Air Supply Wows The Crowd
At Chumash Casino Resort Santa Ynez
L. Paul Mann
The Australian pop duo known as Air Supply played a sold out show, along with their band of explosive young rockers, Thursday night February 21st. The audience was filled with an adoring crowd including an ear piercing assortment of excitedly screaming women. Russel Hitchcock, (Lead Vocals) and Graham Russel (Lead Guitar and Vocals), have been recording and playing their pop rock love ballads for thirty eight years. While the band had their biggest success in the US, in the 1980's, with eight Top Ten hits, the duo actually started the band in Australia in 1975 and have had chat topping hits worldwide right up through the 21st century. To date the group has sold over 100 million records across the globe.

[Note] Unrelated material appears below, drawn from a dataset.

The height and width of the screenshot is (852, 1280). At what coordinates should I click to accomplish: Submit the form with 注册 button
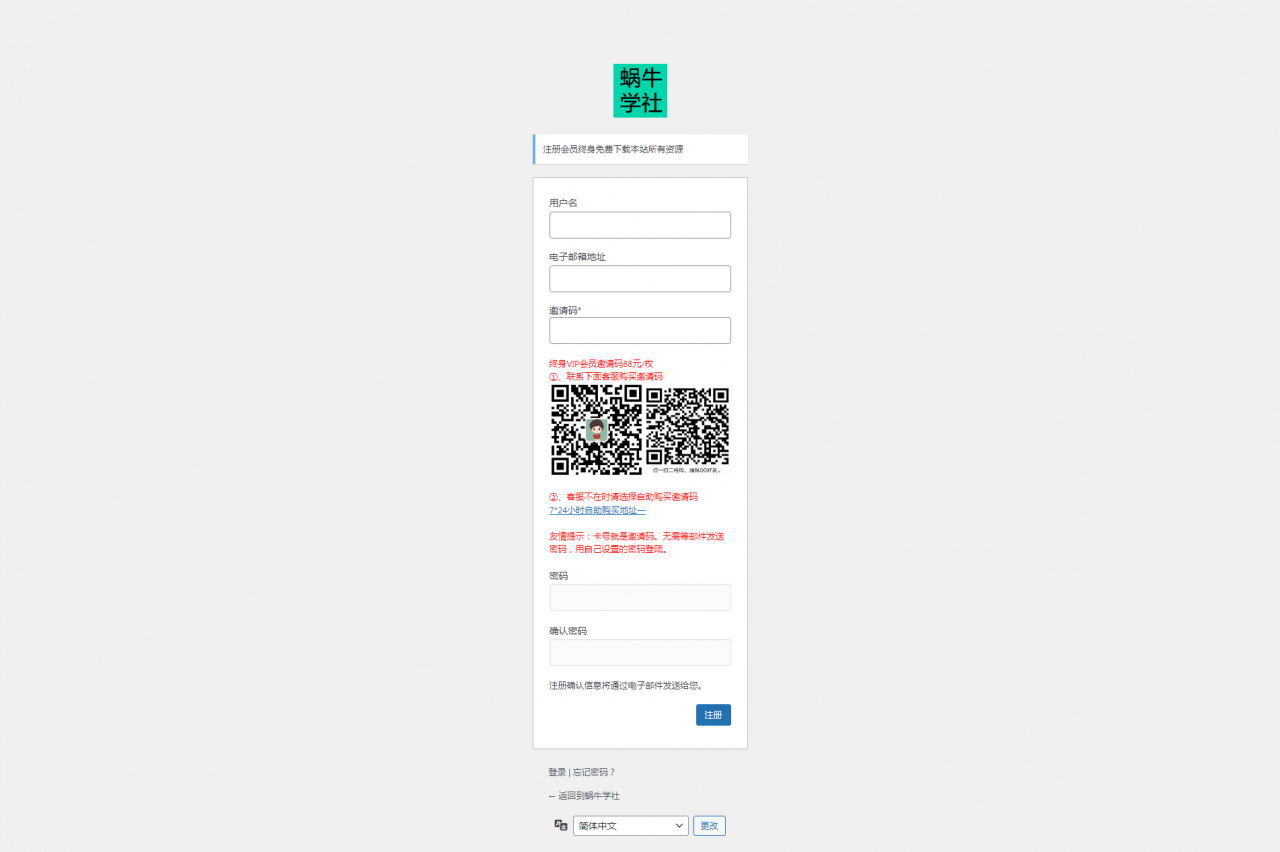coord(713,715)
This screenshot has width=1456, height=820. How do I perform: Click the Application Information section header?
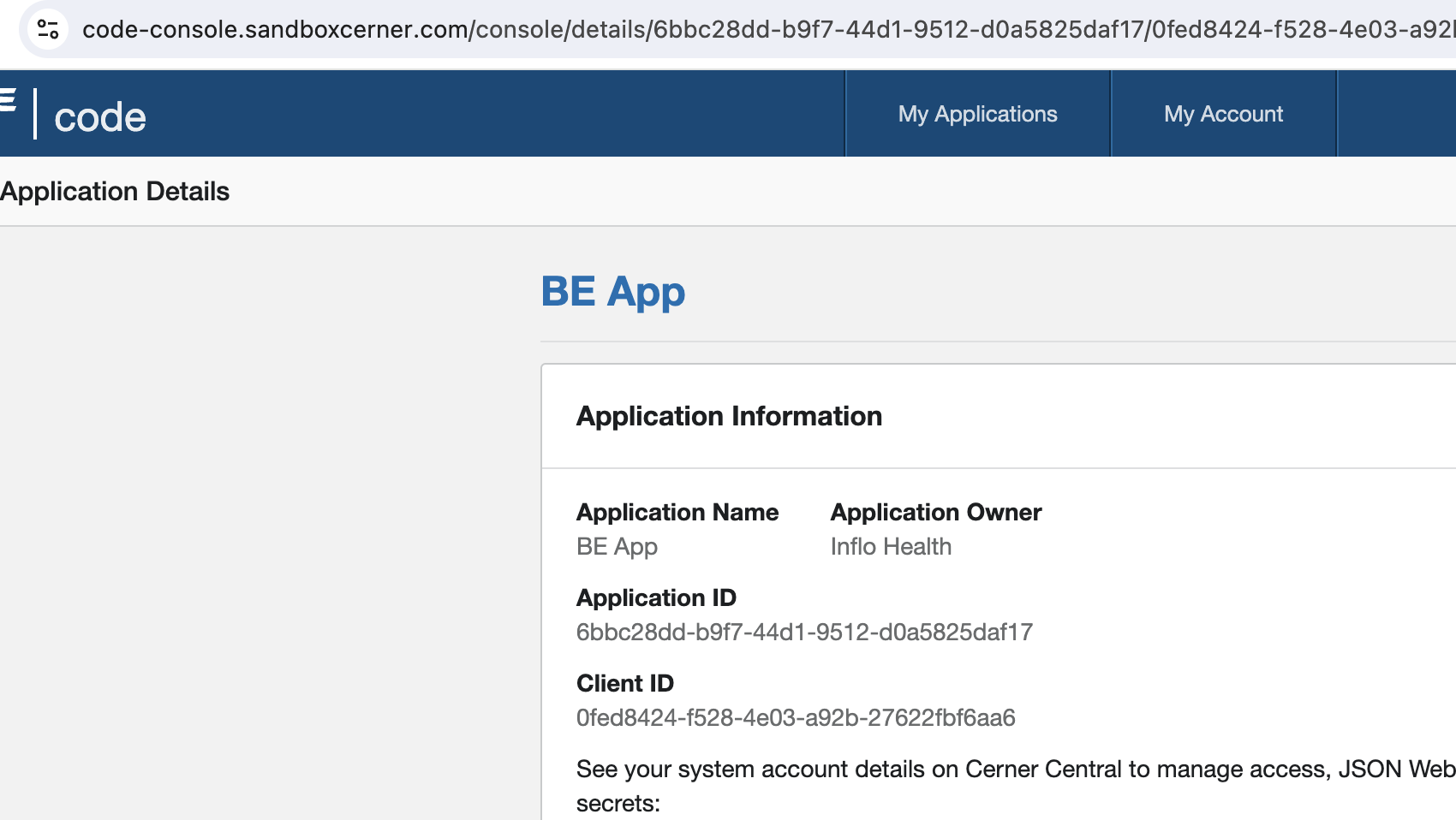tap(729, 416)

The duo played a near two hour set at the packed venue, cramming in many of their biggest hit songs like “Even the Nights are Better” and “Just as I Am”. Hitchcock was the first to get the crowds emotions flowing with his trademark high crooning vocals, that invoked screaming waves undulating through the venue, much like an early Beatles concert. Meanwhile his partner Graham Russel took a more subtle approach at the beginning relying on his guitar skills and was content with a backing vocal role. But as the night progressed it was Russel's witty story telling that took over the crowd's imagination. First he gestured to a pretty young girl in the crowd who raced to the foot of the stage. Russel grasped her hand and sang directly to the blushing young lady. The sarcastic Aussie, then paused to joke with her making it difficult for her to keep a straight face throughout the song. Later in the set Russel performed an acoustic set and indulged in extensive and witty story telling before each song, including “Me and the River”, a song he wrote on a visit to Santiago Chile. Then Hitchcock returned to the stage and belted out the hit song, The One That You Love. During the song he strolled down a walkway onto the floor in front of the audience. This was the signal everyone is always waiting for at the stellar venue for the most fervent fans to leave their seats and flood the edge of the stage. The Chumash Resort is one of the only large venues that allows this old school practice so popular with fans in the golden days of uninhibited concert freedom. Of course, as always the venue boasted their trademark in house thundering sound system, spectacular stage lighting and massive video screens. Speaking of thundering sound, the pair of Aussies employed a quartet of young rockers that would periodically explode in a classic rock jam in some of the bands more upbeat songs. The group consisted of fellow band members Jonni Lightfoot (bass/vocals), Aaron McLain(guitar/vocals) Aviv Cohen (drums) and Amir Efrat on keyboards. The band ended the set, while a frenzied dancing crowd surrounded the front of the stage, with two of their classics, “Lost in Love” and “Making Love Out of Nothing at All”.
As the band left the stage the crowd shook the venue with thunderous applause and screaming chants. The band returned shortly to satiate the audience with two more classic hits, “Goodbye” and “All Out of Love”. I sneaked out of the venue in the middle of the last song to catch one of the last nights of the Chocolate Lovers buffet, that ran through February. The floor and the walls of the restaurant literally shook from the booming sound in the venue below as the band completed their finale. As a Chocolate Lover I ended my night in heaven, surrounded by a massive buffet complete with a near infinite variety of decadent chocolate delights, including my first time favorite, Key Lime Pie with a dark chocolate coating. What another glorious night of entertainment at the Chumash casino Resort.